Universal API Key Rotation System for rate-limited APIs

0High
0Medium
0Low

splashcodex

api key rotation gemini rate-limit circuit-breaker resilience fallback timeout retry gateway load-balancing

@splashcodex/ApiKeyManager v4.1 — Mastermind Edition

Universal API Key Rotation System with Resilience, Load Balancing, Semantic Caching & AI Gateway Features

Features

Circuit Breaker — Keys transition through CLOSED → OPEN → HALF_OPEN → DEAD
Error Classification — Automatic detection of 429 (Quota), 403 (Auth), 5xx (Transient), Timeout, Safety blocks
Pluggable Strategies — StandardStrategy, WeightedStrategy, LatencyStrategy
execute() Wrapper — Single method: get key → call → latency → retry → fallback
Event Emitter — Typed lifecycle hooks for monitoring & alerting
Auto-Retry with Backoff — Built-in retry loop with exponential backoff + jitter
Request Timeout — AbortController-based timeout per attempt
Fallback Function — Graceful degradation when all keys fail
Provider Tagging — Multi-provider routing (openai, gemini, etc.)
Health Checks — Periodic key validation and auto-recovery
Bulkhead / Concurrency — Limits concurrent execute() calls
Semantic Cache (v4 NEW) — Cosine-similarity cache with pluggable embeddings
Streaming Support (v4.1 NEW) — executeStream() with initial retry + cache replay
Recursion Guard (v4 NEW) — Prevents infinite loops when getEmbedding calls execute()
State Persistence — Survives restarts via pluggable storage
100% Backward Compatible — v1.x, v2.x, and v3.x code works without changes

Installation

npm install @splashcodex/api-key-manager

Quick Start

import { ApiKeyManager } from '@splashcodex/api-key-manager';

// Simple (v1/v2 compatible)
const manager = new ApiKeyManager(['key1', 'key2', 'key3']);
const key = manager.getKey();
manager.markSuccess(key!);

// v3+ — Full power
const result = await manager.execute(
  (key) => fetch(`https://api.example.com?key=${key}`),
  { maxRetries: 3, timeoutMs: 5000 }
);

v4.0 — Semantic Cache (Mastermind Edition)

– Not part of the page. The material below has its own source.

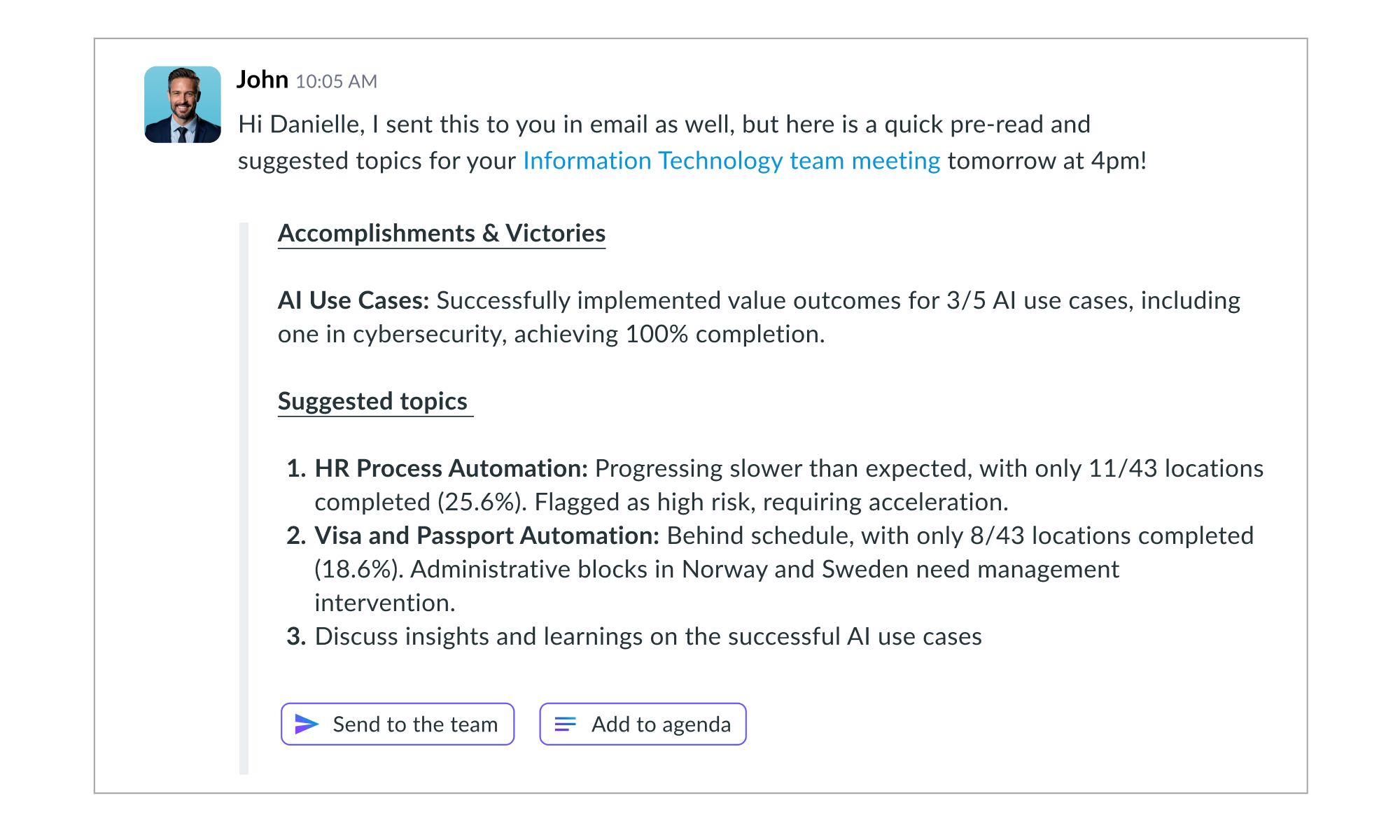
Task: Click the sender name John
Action: point(262,80)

Automatically cache API responses by semantic similarity. Identical or near-identical prompts return cached results without consuming API quota.

import { ApiKeyManager } from '@splashcodex/api-key-manager';

const manager = new ApiKeyManager(['key1', 'key2'], {
  semanticCache: {
    threshold: 0.92,  // 92% cosine similarity to match
    ttlMs: 86400000,  // 24-hour TTL (default)
    getEmbedding: async (text) => {
      // Your embedding function (e.g. OpenAI, Gemini, local model)
      return await myEmbeddingModel.embed(text);
    }
  }
});

// First call → API hit, cached
const r1 = await manager.execute(apiFn, { prompt: 'What is the weather?' });

// Second call → Semantic Cache HIT (no API call)
const r2 = await manager.execute(apiFn, { prompt: 'How is the weather today?' });

v4.1 — Streaming Support

Real-time response handling with the same resilience as execute().

const stream = await manager.executeStream(async (key) => {
    return await gemini.generateContentStream({ prompt: "..." });
}, { prompt: "..." });

for await (const chunk of stream) {
    console.log(chunk.text()); // Zero-latency interaction
}

Smart Retries: If the initial connection fails, it rotates keys and retries.
Cache Replay: Semantic cache accumulates stream chunks and replays the full stream on a cache hit.
Event Driven: Emits executeSuccess, executeFailed, and retry just like the standard wrapper.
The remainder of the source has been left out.